***** Given records *****
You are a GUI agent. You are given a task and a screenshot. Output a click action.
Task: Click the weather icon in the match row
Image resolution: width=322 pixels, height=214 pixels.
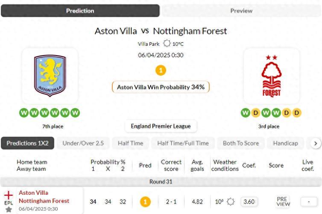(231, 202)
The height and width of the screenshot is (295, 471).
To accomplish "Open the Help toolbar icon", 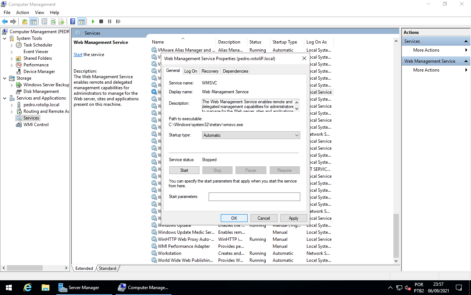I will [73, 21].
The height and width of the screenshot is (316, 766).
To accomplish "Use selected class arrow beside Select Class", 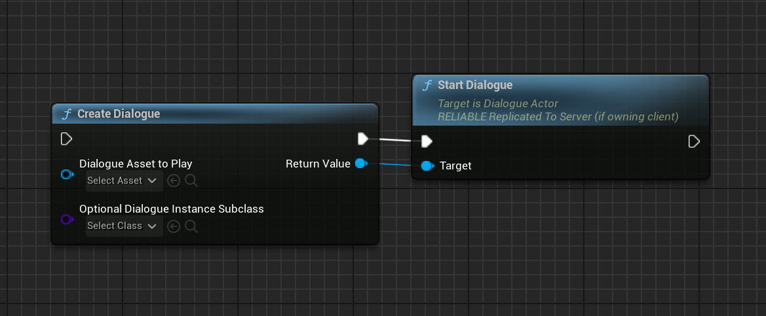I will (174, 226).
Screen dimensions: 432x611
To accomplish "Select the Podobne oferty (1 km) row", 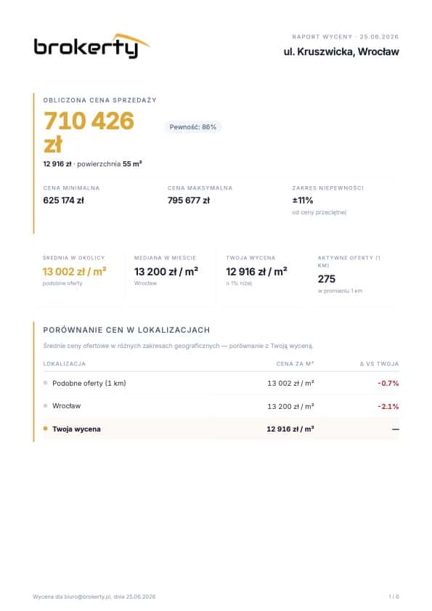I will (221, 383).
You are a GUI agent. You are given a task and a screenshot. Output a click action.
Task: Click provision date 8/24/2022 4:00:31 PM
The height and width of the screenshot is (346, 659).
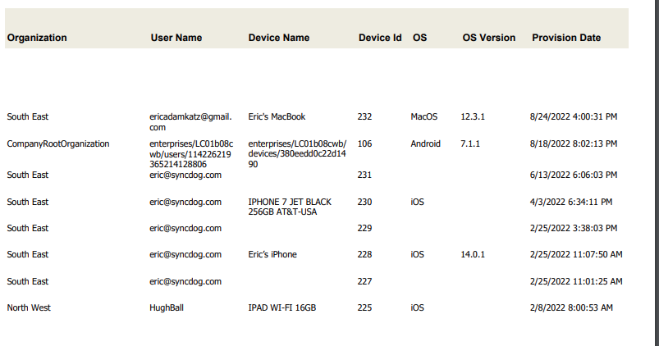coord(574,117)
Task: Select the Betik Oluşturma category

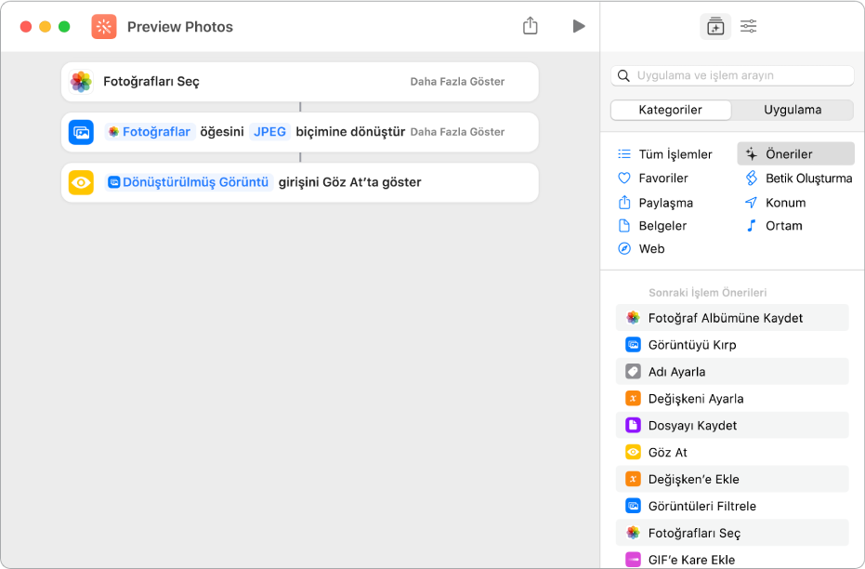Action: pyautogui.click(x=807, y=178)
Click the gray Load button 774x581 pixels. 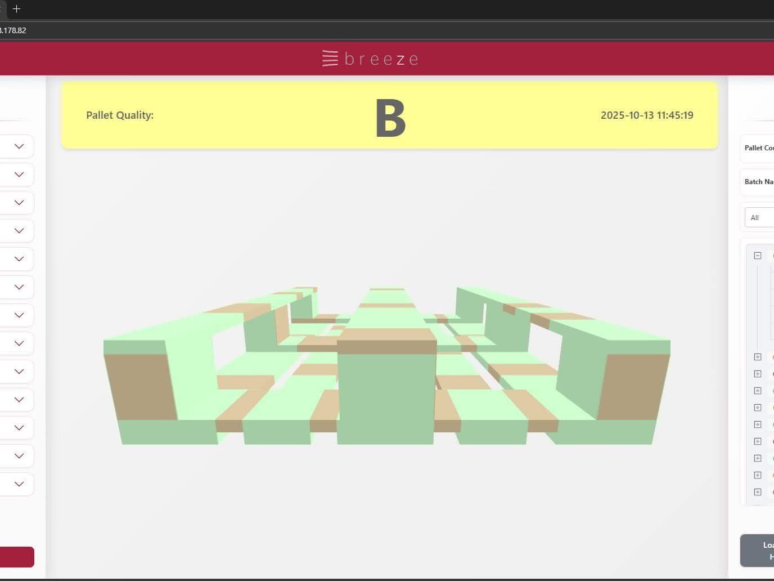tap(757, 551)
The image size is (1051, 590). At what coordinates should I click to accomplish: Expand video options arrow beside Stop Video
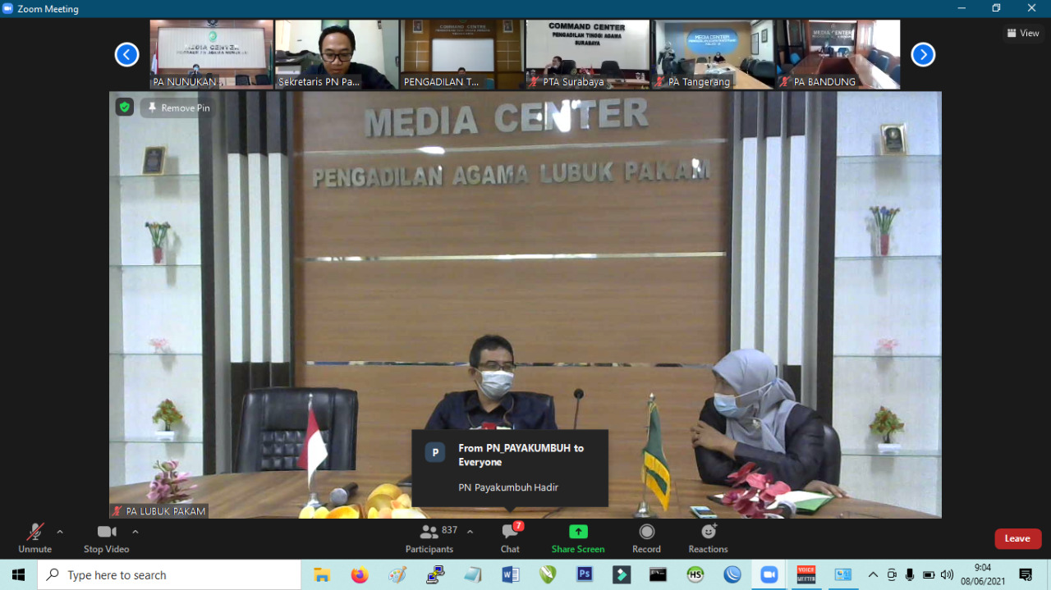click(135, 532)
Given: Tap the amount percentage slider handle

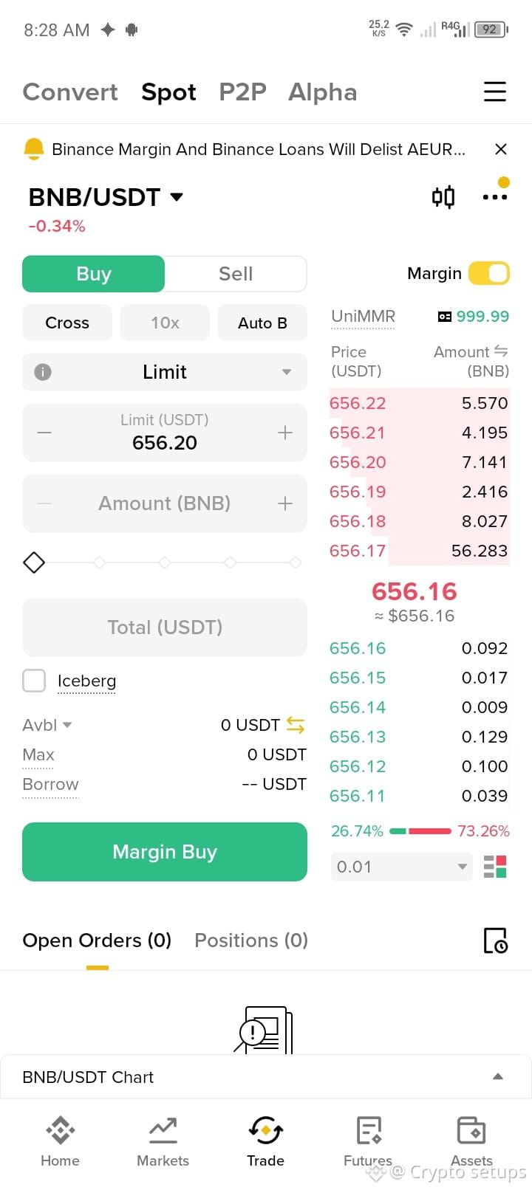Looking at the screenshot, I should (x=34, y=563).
*****
***** Given records *****
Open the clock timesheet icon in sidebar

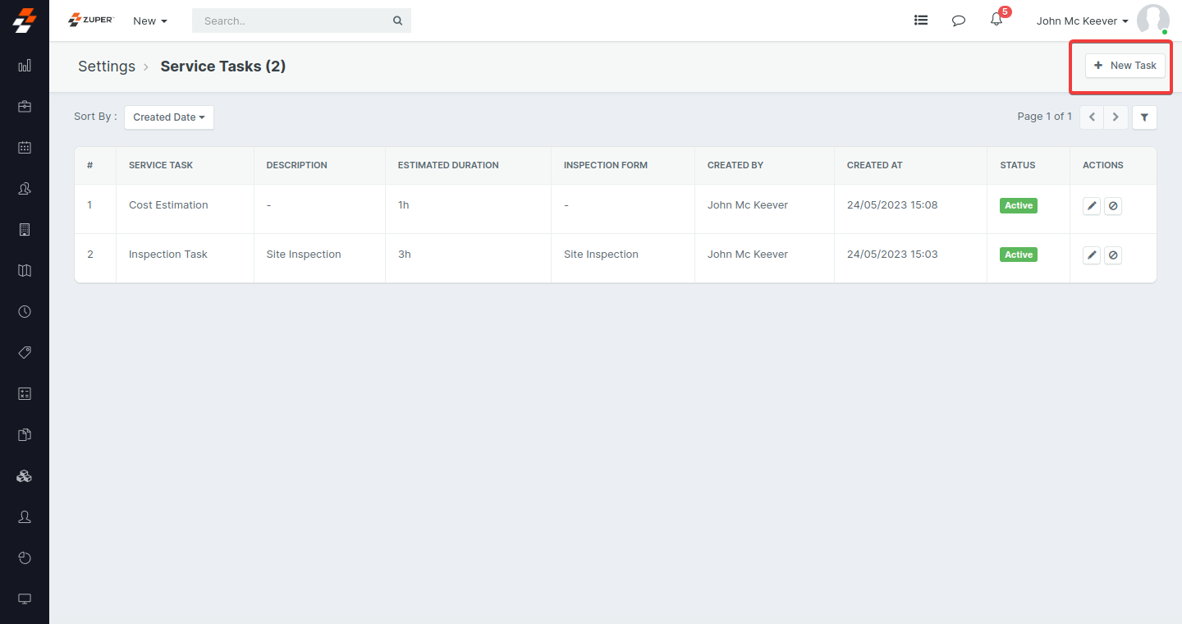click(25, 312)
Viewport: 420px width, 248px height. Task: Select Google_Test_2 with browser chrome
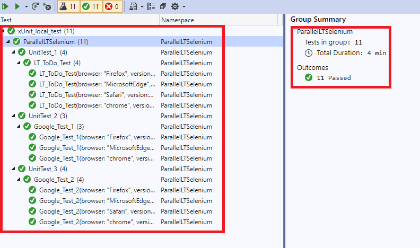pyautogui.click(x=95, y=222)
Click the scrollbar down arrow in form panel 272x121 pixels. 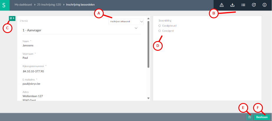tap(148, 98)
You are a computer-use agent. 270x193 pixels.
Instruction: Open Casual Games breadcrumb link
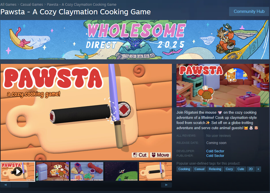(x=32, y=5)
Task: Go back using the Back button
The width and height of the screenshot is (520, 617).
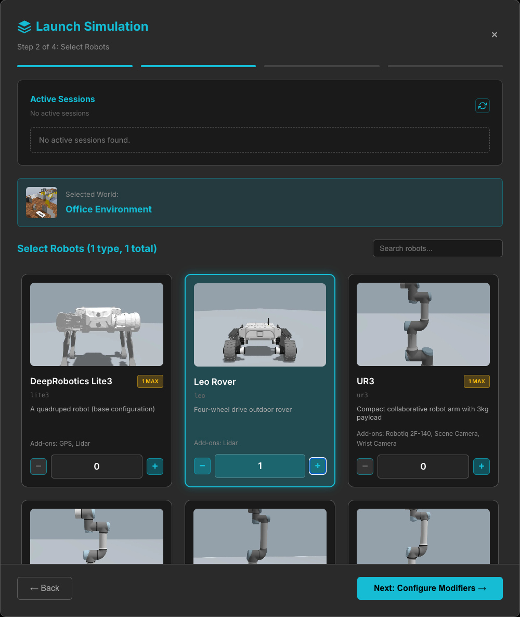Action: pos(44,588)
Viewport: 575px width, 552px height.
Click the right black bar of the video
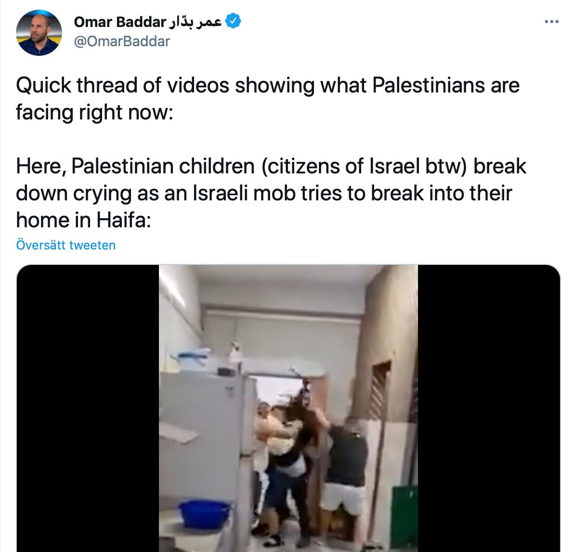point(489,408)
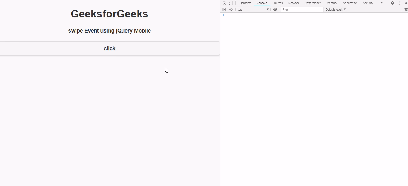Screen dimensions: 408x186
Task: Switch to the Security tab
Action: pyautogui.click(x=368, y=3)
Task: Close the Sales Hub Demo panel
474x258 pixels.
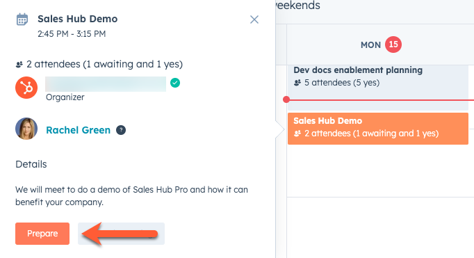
*****
- [Try it]: The answer is the run of lines above from the line containing "Task: Close the Sales Hub Demo panel" through the line containing "474x258 pixels.", copied exactly and alone.

- [Result of this exercise]:
Task: Close the Sales Hub Demo panel
474x258 pixels.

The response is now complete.